14

Terry Dogue, whose cracked Docs leaked, mumbled into his cellphone. ‘He went down Buchanan Street to the river. Stared into the water. Turned round. Gawked in the window of that shop selling knives, know the one I mean under the bridge? Victor Morris? Now he’s going back up Buchanan Street. He’s turning about a block ahead of me. I bet he’s going back to Bath Street.’

BJ Quick said, ‘Anything else he’s done?’

Terry said, ‘Aye. He went into Queen Street Station earlier and made a phone call.’

BJ Quick said, ‘You get close enough to hear him?’

‘Naw, no chance. It was over and done in a flash. Listen, BJ, my arse is as cold as a witch’s tit. My feet are ice –’

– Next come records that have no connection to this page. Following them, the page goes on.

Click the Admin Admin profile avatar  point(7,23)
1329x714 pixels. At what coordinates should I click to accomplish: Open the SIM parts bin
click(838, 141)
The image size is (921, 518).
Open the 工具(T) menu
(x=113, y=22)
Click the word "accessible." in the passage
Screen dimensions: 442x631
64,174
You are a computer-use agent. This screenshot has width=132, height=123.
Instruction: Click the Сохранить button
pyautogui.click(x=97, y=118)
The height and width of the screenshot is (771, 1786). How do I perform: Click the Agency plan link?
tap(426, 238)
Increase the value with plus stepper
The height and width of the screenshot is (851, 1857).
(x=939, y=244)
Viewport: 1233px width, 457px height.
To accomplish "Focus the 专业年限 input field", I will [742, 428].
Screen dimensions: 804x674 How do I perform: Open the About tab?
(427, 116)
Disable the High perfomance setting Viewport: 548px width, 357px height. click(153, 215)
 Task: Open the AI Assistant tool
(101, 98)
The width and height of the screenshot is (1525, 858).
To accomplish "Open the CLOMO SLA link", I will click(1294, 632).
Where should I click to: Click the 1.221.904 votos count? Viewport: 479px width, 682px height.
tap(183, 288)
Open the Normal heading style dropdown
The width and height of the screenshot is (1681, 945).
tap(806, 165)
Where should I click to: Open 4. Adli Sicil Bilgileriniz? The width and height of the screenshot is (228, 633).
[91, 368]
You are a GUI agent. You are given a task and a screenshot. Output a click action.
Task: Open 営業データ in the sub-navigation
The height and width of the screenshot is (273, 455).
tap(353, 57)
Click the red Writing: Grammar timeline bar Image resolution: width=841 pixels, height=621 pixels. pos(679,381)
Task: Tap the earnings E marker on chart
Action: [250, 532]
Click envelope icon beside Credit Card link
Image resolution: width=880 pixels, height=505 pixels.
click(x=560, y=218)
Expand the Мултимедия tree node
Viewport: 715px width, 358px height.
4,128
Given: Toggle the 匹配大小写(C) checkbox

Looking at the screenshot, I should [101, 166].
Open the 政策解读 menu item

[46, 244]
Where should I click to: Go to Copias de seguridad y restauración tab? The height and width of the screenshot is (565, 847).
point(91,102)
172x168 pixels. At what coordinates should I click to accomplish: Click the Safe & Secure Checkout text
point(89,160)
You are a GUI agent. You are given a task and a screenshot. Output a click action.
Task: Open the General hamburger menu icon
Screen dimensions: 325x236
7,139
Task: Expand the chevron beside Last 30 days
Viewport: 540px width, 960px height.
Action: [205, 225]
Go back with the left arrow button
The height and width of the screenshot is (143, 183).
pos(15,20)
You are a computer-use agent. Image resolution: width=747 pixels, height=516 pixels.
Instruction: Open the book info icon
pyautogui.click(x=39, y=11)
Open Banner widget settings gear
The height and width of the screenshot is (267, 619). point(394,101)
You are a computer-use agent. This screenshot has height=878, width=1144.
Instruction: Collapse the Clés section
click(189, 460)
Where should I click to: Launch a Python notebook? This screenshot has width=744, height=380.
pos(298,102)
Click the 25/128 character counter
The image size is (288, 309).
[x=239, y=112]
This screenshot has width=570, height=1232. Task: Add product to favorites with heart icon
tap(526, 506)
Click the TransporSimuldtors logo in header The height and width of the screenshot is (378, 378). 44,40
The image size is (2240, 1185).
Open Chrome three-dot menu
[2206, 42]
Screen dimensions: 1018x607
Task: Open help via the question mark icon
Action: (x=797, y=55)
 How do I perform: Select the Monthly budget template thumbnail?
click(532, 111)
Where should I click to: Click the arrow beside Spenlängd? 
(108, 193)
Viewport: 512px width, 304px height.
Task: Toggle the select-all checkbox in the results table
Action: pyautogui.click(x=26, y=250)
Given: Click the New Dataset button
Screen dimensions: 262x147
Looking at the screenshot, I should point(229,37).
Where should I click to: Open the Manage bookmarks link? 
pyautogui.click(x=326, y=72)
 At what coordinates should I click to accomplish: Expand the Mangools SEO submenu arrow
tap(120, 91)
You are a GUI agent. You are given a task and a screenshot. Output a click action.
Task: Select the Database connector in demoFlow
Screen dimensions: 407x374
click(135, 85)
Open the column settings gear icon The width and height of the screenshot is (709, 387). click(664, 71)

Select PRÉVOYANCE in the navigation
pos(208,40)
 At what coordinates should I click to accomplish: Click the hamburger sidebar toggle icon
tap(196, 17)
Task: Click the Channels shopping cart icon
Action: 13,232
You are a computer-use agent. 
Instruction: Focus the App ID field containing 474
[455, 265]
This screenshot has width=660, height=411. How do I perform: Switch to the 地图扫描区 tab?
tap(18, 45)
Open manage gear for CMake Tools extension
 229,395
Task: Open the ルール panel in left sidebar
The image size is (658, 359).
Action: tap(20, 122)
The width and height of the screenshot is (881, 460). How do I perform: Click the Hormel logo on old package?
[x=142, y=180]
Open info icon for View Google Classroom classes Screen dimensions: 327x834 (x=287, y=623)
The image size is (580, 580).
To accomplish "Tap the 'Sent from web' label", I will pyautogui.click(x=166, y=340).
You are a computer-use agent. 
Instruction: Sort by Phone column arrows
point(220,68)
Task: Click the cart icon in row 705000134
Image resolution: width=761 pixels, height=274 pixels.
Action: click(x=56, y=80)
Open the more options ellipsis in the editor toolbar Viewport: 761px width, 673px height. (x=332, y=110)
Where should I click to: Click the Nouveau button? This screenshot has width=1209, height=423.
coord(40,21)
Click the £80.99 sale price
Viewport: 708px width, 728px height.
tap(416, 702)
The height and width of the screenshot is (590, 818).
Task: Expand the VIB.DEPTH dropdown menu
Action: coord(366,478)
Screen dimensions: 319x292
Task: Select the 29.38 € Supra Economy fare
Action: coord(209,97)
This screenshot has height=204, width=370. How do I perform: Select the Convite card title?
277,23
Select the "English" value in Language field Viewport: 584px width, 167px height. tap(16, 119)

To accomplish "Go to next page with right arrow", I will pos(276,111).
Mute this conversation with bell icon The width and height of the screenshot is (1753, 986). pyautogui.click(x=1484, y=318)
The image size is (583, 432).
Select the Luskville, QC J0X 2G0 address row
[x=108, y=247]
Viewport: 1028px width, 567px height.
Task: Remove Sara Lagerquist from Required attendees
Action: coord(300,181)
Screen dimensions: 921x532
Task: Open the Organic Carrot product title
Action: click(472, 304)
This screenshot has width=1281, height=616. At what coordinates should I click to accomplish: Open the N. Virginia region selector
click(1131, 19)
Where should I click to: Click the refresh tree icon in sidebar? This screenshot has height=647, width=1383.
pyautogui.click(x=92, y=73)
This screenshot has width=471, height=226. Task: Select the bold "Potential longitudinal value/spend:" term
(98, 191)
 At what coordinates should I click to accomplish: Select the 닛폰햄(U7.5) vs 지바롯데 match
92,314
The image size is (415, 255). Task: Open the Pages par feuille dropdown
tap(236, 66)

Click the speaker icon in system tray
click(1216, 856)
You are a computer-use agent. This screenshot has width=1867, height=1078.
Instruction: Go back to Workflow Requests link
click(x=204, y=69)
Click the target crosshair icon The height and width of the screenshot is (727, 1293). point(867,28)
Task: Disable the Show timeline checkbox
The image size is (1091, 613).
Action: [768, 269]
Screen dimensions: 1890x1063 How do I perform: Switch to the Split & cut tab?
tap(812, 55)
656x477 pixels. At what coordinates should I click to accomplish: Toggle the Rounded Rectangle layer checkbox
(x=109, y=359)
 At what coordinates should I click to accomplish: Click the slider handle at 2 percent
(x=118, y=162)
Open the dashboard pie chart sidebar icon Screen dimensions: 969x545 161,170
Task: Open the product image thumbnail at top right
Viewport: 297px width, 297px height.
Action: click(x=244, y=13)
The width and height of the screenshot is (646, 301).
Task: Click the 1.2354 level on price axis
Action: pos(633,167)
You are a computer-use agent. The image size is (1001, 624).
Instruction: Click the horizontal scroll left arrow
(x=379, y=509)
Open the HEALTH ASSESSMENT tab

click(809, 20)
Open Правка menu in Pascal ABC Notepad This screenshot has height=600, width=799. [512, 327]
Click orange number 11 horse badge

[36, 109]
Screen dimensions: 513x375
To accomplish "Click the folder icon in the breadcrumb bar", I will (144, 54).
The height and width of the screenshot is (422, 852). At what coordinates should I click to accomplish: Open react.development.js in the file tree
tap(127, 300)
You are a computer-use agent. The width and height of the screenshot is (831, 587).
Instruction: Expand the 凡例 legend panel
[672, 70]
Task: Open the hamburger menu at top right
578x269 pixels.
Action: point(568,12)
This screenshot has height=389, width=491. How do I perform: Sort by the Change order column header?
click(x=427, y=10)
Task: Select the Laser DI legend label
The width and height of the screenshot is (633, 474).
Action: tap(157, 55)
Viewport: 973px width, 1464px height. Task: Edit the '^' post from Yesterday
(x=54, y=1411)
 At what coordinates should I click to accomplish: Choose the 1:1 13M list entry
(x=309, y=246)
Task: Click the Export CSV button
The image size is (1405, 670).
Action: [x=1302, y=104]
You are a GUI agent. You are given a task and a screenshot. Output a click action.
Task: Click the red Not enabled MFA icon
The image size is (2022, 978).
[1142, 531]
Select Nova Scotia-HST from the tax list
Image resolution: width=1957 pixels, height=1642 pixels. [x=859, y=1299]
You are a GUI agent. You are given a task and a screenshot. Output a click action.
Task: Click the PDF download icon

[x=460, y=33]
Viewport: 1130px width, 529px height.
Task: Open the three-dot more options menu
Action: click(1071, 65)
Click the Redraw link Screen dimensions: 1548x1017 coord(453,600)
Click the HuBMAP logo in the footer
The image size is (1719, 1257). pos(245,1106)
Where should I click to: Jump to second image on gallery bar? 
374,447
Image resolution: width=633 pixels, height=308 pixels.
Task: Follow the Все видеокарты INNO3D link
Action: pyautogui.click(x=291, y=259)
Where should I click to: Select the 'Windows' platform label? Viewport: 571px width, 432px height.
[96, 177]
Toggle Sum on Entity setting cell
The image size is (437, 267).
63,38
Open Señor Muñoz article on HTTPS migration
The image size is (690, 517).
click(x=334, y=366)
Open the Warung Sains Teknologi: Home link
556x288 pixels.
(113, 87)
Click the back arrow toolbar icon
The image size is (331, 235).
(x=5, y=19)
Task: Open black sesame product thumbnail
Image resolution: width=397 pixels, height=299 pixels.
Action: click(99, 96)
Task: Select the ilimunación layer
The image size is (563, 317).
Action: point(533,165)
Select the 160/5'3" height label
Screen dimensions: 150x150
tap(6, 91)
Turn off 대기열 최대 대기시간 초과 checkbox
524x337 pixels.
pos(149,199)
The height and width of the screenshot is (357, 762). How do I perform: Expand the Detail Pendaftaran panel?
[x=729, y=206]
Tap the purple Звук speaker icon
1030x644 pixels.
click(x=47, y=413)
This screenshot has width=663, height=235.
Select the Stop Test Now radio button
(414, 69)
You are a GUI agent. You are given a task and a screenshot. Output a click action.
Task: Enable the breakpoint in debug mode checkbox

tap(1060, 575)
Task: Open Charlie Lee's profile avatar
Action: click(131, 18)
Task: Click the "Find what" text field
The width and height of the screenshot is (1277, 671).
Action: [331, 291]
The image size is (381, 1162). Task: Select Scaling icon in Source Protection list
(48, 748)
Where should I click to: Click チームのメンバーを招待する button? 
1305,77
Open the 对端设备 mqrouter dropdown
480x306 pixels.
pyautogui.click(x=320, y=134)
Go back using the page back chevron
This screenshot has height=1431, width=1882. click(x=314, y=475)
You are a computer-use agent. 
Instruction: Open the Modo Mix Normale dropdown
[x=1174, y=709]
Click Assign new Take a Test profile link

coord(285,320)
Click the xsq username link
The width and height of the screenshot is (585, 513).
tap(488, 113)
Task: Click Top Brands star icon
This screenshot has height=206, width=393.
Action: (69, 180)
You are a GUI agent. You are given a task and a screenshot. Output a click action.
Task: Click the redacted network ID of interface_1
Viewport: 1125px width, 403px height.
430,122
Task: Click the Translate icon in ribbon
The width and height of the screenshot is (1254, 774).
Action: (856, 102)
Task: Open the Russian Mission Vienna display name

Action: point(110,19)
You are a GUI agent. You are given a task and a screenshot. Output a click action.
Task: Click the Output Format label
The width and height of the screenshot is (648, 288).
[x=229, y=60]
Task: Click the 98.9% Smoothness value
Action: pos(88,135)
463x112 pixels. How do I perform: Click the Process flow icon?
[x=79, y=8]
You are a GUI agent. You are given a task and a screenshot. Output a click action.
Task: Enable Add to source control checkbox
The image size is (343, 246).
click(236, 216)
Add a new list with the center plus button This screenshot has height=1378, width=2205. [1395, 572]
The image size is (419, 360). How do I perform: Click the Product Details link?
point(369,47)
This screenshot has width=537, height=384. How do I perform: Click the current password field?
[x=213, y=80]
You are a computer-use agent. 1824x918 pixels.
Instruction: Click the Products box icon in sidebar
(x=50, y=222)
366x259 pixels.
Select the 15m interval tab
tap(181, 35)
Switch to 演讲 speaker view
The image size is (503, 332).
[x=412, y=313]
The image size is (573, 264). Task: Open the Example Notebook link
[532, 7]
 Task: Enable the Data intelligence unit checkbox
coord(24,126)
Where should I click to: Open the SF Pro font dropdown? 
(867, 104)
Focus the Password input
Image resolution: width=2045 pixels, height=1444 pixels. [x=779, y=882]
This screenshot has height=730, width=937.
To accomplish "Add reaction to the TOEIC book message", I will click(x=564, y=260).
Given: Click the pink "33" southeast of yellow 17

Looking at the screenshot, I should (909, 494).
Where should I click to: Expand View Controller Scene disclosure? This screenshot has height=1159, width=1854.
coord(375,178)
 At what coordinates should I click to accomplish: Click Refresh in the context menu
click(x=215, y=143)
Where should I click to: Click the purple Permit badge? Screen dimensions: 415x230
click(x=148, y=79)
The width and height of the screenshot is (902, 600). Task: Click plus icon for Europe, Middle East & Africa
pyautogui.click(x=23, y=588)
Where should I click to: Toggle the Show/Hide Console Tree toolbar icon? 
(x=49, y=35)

‘You’re getting paid,’ Quick said.

Terry Dogue said, ‘I haven’t seen a penny yet.’

‘You’ll get some scratch tonight, wee man.’

‘That’d be welcome.’

‘Phone me, eight-thirty, nineish.’

Terry Dogue heard the line click dead. He had a mind to phone Quick back and tell him to piss off. Terry Dogue didn’t do dogsbody jobs like this, Terry Dogue may be five feet tall but he had dignity, and Terry Dogue didn’t didn’t didn’t ever work without pay. But he held back. The last thing you did was get on the wrong side of BJ.

Let’s not overlook the Furf.

What a pair: Mr Quick and Mr Razor. Fucking terrorists. Terry Dogue had spent time in Barlinnie and he knew some hard cases. But Furfee and Quick were something else: total fucking nutters, headcases of the first order.

Terry Dogue screwed his Northern Arizona University Lumberjack’s dark-blue baseball cap on to his frozen skull. He’d always had a mysterious thing about Flagstaff, although he’d never visited it in his life. When he’d first heard the name of the town as a kid he’d imagined a stark white flagpole in the middle of nowhere. Magic. Then he’d seen pictures in Arizona Highways, and begun a lifelong yearning for a sight of the San Francisco Peaks or a quiet stroll through the old town on a soft summery night when the air was said to be scented with pine.

Flagstaff, Az, dream destination.

He needed to win the Lottery, buy a plane ticket, piss off into the skies.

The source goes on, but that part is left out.